**PROBLEM DETAILS:**
Pick out each line of the records that includes the string "computer", and copy it.

------------------------------------------------------------

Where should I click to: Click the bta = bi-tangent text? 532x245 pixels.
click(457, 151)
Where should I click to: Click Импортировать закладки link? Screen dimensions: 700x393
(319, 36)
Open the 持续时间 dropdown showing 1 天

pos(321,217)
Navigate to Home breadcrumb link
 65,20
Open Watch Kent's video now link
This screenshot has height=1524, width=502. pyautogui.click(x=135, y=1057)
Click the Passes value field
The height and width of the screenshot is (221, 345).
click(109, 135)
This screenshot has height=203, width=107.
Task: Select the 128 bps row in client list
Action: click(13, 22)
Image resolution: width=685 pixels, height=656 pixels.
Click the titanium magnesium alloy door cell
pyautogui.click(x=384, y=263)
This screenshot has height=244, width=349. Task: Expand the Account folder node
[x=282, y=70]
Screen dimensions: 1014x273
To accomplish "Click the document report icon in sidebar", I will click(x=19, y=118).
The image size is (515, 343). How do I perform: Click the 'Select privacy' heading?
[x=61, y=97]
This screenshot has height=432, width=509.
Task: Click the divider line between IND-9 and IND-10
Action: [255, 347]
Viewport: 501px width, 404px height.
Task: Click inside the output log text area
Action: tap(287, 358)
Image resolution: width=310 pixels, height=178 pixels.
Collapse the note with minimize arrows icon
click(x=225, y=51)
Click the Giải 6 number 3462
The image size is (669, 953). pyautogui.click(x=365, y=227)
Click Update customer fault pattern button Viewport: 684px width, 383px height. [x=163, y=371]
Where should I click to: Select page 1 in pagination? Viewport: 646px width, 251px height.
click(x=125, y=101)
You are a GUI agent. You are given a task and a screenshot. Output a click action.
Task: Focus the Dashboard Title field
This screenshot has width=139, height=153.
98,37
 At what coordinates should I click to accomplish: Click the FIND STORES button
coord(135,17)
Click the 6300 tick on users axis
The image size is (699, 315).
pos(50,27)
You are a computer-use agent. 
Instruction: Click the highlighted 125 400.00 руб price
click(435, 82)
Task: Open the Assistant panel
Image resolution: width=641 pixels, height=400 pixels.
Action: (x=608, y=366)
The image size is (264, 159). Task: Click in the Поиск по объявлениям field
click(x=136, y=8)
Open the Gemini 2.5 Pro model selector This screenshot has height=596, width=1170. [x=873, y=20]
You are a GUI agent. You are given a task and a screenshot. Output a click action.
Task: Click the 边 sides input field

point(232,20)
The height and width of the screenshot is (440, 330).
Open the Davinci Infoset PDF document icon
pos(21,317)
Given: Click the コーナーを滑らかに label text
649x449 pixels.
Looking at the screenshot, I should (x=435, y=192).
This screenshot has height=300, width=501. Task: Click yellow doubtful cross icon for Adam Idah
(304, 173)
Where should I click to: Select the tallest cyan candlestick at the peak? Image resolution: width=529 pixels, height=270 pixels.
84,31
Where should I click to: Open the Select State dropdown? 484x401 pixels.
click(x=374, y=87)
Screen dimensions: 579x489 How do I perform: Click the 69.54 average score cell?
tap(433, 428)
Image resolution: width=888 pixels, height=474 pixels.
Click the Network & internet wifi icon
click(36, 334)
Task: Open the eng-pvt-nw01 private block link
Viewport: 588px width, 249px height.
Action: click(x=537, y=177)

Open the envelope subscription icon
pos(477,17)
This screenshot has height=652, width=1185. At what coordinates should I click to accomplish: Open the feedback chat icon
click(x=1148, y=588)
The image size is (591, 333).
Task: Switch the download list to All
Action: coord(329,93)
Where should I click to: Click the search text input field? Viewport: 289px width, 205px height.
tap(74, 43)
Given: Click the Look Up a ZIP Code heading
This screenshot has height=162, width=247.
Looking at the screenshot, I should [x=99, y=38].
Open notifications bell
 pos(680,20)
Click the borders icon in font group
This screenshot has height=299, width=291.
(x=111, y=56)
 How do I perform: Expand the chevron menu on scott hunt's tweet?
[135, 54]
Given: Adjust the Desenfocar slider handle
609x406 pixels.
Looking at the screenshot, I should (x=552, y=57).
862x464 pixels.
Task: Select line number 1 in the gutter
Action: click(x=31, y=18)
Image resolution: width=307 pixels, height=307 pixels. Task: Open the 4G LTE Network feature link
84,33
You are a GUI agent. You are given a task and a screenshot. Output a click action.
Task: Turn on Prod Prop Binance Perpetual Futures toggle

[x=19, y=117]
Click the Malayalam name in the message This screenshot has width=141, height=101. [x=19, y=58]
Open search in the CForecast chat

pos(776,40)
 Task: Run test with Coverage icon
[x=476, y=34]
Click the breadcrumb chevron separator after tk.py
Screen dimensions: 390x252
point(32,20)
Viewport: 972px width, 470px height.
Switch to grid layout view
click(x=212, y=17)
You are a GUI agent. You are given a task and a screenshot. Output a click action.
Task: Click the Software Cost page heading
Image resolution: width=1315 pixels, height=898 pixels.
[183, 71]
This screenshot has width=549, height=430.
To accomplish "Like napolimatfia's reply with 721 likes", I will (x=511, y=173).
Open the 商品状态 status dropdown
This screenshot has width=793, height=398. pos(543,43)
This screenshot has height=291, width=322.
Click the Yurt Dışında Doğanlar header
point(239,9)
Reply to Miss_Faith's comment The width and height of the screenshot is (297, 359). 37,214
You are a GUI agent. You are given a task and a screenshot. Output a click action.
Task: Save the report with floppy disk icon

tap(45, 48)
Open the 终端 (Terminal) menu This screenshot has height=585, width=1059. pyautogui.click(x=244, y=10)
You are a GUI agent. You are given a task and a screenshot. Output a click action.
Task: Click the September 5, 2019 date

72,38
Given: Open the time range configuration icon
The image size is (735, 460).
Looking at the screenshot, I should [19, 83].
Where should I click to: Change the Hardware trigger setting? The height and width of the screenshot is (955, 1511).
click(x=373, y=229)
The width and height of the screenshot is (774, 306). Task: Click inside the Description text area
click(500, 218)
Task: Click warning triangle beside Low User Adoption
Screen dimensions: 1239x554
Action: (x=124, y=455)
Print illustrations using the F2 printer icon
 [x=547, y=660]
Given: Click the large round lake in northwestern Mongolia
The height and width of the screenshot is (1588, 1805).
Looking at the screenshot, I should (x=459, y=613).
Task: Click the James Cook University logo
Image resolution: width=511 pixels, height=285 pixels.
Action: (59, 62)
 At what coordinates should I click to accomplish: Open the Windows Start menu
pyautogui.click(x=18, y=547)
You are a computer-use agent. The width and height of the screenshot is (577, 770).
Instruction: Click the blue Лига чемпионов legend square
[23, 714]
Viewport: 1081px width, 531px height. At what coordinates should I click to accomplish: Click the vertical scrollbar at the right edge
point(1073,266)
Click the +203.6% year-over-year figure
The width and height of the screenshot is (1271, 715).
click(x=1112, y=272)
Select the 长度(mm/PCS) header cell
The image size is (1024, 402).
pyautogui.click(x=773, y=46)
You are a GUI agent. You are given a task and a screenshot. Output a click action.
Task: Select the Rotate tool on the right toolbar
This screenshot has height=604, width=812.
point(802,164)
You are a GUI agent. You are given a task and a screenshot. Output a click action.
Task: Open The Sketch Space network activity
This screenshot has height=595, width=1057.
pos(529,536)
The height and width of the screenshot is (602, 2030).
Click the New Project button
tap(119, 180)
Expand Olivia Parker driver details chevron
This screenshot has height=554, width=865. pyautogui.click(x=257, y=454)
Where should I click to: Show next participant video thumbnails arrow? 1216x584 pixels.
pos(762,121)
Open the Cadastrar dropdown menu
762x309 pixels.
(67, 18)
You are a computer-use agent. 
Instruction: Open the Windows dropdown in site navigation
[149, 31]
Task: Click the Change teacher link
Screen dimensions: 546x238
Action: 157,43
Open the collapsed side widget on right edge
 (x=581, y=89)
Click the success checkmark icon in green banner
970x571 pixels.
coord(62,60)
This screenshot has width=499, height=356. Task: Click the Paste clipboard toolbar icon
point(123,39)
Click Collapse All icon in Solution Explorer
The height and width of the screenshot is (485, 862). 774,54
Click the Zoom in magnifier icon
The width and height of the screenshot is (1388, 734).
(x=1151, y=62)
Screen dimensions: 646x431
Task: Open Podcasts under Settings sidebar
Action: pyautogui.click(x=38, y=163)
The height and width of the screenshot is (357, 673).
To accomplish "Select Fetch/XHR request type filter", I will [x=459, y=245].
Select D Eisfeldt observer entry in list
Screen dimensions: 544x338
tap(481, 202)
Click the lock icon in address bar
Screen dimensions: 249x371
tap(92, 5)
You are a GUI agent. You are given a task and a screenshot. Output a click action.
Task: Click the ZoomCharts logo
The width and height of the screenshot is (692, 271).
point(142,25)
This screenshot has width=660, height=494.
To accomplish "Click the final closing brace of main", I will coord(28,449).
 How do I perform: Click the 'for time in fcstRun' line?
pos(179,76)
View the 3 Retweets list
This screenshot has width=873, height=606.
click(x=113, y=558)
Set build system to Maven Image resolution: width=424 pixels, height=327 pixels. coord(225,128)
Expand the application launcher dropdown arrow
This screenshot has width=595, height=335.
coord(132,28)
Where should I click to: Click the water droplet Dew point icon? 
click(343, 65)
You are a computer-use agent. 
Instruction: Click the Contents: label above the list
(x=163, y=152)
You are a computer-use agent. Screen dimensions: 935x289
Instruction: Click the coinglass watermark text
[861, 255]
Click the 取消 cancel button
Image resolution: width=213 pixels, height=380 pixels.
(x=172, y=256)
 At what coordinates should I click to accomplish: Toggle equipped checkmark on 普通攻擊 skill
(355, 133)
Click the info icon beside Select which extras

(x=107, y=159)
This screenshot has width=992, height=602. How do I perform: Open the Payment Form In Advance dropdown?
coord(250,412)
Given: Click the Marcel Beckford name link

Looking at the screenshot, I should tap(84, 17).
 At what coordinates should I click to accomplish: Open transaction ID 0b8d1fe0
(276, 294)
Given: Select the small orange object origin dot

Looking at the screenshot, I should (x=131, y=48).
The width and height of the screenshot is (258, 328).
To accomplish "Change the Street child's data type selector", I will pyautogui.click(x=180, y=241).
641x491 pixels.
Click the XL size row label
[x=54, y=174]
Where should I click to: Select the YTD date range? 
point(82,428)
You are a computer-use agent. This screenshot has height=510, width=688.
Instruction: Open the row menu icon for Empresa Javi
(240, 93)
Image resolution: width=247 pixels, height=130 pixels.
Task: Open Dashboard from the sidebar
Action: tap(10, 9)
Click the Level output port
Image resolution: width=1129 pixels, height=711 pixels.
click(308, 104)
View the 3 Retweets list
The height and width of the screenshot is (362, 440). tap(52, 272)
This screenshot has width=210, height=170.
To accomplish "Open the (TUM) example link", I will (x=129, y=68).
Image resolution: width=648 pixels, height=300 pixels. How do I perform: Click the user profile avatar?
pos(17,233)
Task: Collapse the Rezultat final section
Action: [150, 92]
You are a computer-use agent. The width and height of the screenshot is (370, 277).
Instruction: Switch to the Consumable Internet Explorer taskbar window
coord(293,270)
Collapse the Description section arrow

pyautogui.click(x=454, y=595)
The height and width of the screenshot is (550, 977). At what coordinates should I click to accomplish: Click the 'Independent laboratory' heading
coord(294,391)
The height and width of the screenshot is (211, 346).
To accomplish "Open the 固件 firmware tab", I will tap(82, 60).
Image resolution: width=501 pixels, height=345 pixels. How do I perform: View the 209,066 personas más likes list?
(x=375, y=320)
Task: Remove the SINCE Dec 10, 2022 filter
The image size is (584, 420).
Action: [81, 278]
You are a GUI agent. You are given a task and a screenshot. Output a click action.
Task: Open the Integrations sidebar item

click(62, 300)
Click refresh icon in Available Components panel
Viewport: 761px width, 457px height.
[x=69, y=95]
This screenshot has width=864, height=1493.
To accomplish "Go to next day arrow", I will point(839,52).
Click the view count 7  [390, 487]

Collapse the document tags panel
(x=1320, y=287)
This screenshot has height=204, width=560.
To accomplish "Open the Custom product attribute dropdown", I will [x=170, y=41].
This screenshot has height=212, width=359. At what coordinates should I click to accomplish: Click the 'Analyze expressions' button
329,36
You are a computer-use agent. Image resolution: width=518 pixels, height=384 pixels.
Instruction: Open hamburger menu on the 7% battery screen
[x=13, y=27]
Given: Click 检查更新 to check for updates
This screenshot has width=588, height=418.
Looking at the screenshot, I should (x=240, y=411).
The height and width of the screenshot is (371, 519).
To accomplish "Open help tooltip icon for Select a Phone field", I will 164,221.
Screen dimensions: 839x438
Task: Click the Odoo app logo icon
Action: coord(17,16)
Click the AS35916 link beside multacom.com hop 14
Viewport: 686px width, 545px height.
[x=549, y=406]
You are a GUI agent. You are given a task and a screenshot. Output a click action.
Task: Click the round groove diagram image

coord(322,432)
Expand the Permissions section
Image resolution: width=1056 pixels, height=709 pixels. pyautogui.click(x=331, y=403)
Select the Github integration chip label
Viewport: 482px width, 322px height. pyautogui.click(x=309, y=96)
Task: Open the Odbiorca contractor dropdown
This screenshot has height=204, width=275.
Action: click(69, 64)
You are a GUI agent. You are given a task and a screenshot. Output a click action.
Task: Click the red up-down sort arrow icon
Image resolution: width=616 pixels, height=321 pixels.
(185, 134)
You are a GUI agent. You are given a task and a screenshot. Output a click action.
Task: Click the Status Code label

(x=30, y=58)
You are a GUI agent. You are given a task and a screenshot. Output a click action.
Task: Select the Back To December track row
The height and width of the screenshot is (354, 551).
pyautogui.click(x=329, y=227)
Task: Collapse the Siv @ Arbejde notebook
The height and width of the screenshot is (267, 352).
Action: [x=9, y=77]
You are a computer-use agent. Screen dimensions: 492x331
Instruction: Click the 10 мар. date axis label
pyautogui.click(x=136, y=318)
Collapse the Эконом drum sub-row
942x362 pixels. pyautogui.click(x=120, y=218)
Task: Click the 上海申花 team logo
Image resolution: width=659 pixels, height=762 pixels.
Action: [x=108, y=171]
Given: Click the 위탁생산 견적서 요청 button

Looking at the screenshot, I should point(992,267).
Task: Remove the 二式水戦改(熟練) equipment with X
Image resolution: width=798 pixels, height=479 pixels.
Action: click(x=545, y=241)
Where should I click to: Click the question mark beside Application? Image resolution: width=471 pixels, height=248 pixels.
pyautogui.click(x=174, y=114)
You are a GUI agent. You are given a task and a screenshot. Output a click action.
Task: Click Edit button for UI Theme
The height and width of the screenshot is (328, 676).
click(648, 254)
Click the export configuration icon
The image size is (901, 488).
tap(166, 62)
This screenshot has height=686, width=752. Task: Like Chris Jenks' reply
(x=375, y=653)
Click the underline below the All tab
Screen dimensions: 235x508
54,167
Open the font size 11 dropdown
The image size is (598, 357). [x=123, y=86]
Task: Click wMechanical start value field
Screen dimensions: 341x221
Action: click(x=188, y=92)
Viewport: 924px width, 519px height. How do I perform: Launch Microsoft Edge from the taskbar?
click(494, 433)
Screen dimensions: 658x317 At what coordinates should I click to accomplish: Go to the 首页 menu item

------------------------------------------------------------

**ANSWER TO THIS PROBLEM:**
You are a computer-use agent. 
You are a computer-use agent. The width and height of the screenshot is (577, 770).
You are a computer-use agent. 
You are a computer-use agent. 
You are a computer-use agent. Screen dimensions: 935x289
You are a computer-use agent. This screenshot has height=510, width=688.
You are a computer-use agent. The width and height of the screenshot is (370, 277).
You are a computer-use agent. Image resolution: width=518 pixels, height=384 pixels.
You are a computer-use agent. Screen dimensions: 492x331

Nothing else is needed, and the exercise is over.